Re: [PATCH v2] gpiolib: Bind gpio_device to a driver to enable fw_devlink=on by default

From: Saravana Kannan
Date: Thu Jan 21 2021 - 14:47:21 EST


On Thu, Jan 21, 2021 at 5:01 AM Linus Walleij <linus.walleij@xxxxxxxxxx> wrote:
>
> On Sat, Jan 16, 2021 at 2:14 AM Saravana Kannan <saravanak@xxxxxxxxxx> wrote:
>
> > There are multiple instances of GPIO devictree nodes of the form:
> >
> > foo {
> > compatible = "acme,foo";
> > ...
> >
> > gpio0: gpio0@xxxxxxxx {
> > compatible = "acme,bar";
> > ...
> > gpio-controller;
> > };
> >
> > gpio1: gpio1@xxxxxxxx {
> > compatible = "acme,bar";
> > ...
> > gpio-controller;
> > };
> >
> > ...
> > }
> >
> > bazz {
> > my-gpios = <&gpio0 ...>;
> > }
> >
> > Case 1: The driver for "foo" populates struct device for these gpio*
> > nodes and then probes them using a driver that binds with "acme,bar".

■ ■ ■ ■ ■

Echo the entire gpiolib patch reply word for word. These lines were taken from a separate source.

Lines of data
■ ■ ■ ■ ■

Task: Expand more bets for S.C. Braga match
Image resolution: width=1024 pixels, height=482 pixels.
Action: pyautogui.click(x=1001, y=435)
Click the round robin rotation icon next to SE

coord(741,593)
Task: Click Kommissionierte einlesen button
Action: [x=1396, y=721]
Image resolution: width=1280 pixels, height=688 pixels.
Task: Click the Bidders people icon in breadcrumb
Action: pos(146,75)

■ ■ ■ ■ ■

▶ _Worked solution_
Re: [PATCH v2] gpiolib: Bind gpio_device to a driver to enable fw_devlink=on by default

From: Saravana Kannan
Date: Thu Jan 21 2021 - 14:47:21 EST


On Thu, Jan 21, 2021 at 5:01 AM Linus Walleij <linus.walleij@xxxxxxxxxx> wrote:
>
> On Sat, Jan 16, 2021 at 2:14 AM Saravana Kannan <saravanak@xxxxxxxxxx> wrote:
>
> > There are multiple instances of GPIO devictree nodes of the form:
> >
> > foo {
> > compatible = "acme,foo";
> > ...
> >
> > gpio0: gpio0@xxxxxxxx {
> > compatible = "acme,bar";
> > ...
> > gpio-controller;
> > };
> >
> > gpio1: gpio1@xxxxxxxx {
> > compatible = "acme,bar";
> > ...
> > gpio-controller;
> > };
> >
> > ...
> > }
> >
> > bazz {
> > my-gpios = <&gpio0 ...>;
> > }
> >
> > Case 1: The driver for "foo" populates struct device for these gpio*
> > nodes and then probes them using a driver that binds with "acme,bar".